Despite Uzbekistan's poor human rights record, the US has already begun to warm up its rhetoric, paving the way for future help against Afghanistan. President Bush explicitly mentioned the IMU when he outlined his war against terrorism to a joint session of Congress. IMU assets were among those frozen on Mr. Bush's terrorism list.
'Of all the Central Asia countries, it is Uzbekistan that will face the most serious problems participating in the antiterrorist war," says Aziz Niyazi, director of the Institute for Central Asia Development at the Russian Academy of Sciences.
"The state already does not control a lot of Uzbek territories. Instead there are illegal radical military groups that keep them under their control. The radicals' positions are reinforced by serious economic and social mistakes, made by Uzbek leaders," he says.
The likely results are also unclear for Tajikistan, torn by a series of brutal civil wars since 1991 independence from the Soviet Union have claimed at least 25,000 lives. A fragile 1997 peace deal brought Islamic rebels into the government, though the regime ever since has been unable to prevent Tajikistan from being the major transit route for heroin from Afghanistan into Europe. This despite the 10,000 to 20,000 Russian troops that patrol the Afghan-Tajik border. Their presence vastly complicates any possible US military deployment.
"The US presence is going to increase substantially," says a Western diplomat in the capital, Dushanbe. "America will bring money, and if it is well-managed, it's a unique chance for Tajikistan.
"The question is: Are the authorities in a position to harness it for the better, or will it aggravate the situation?"
Tajikistan is one of the poorest of the former Soviet Central Asian states, with a per capital income of about $290 - less than $1 a day.
The risk of divisive instability is also real, and depends on American actions. "There will be a certain split in the society of these countries, between the state authorities, supporting the American action, and their peoples, who are not at all so eager to do it," says Mr. Niyazi. "This is a direct way to the instability and mass disorder."
Meanwhile, back in Afghanistan, despite the Sept. 9 assassination of Northern Alliance military chief Ahmad Shah Masood - known as the "Lion of Panjshir" for his exploits fighting Soviet occupation here in the 1980s - there is a rekindled hope among rebel ranks that their sliver of turf, which they say adds up to one quarter of the country, is soon to expand with US help.

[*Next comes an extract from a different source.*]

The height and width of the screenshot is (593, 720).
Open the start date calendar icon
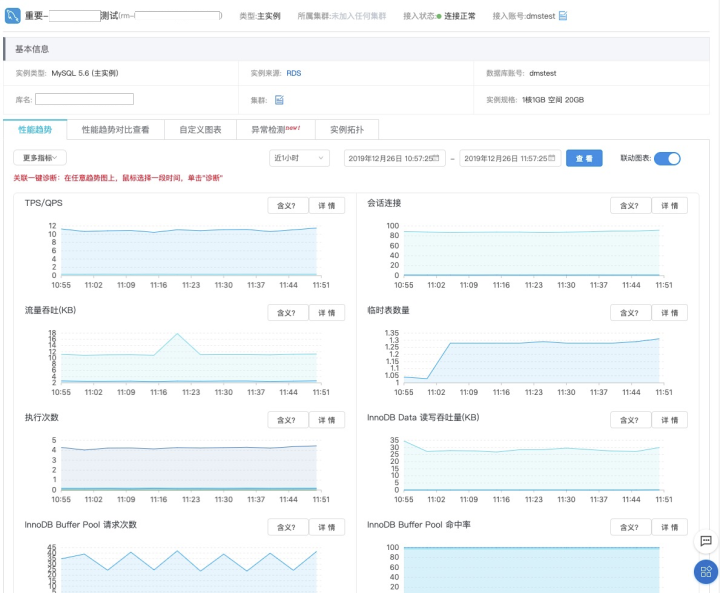(x=436, y=158)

"We are the most optimistic we have been in five years," Colonel Registani says. "It's a good opportunity for us."
But while the Northern Alliance groups may be rubbing their hands in glee that the US appears to have taken up their cause against the Taliban, some warn that the result could be unprecendented instability.
"If people see suffering because of this, it will be seen as an action taken on behalf of dubious and often dictatorial leaders, in alliance with the West," says Schoeberlein. "It could create a great impulse to extremism, and create an anti-West, anti-American view that has so far been absent in Central Asia."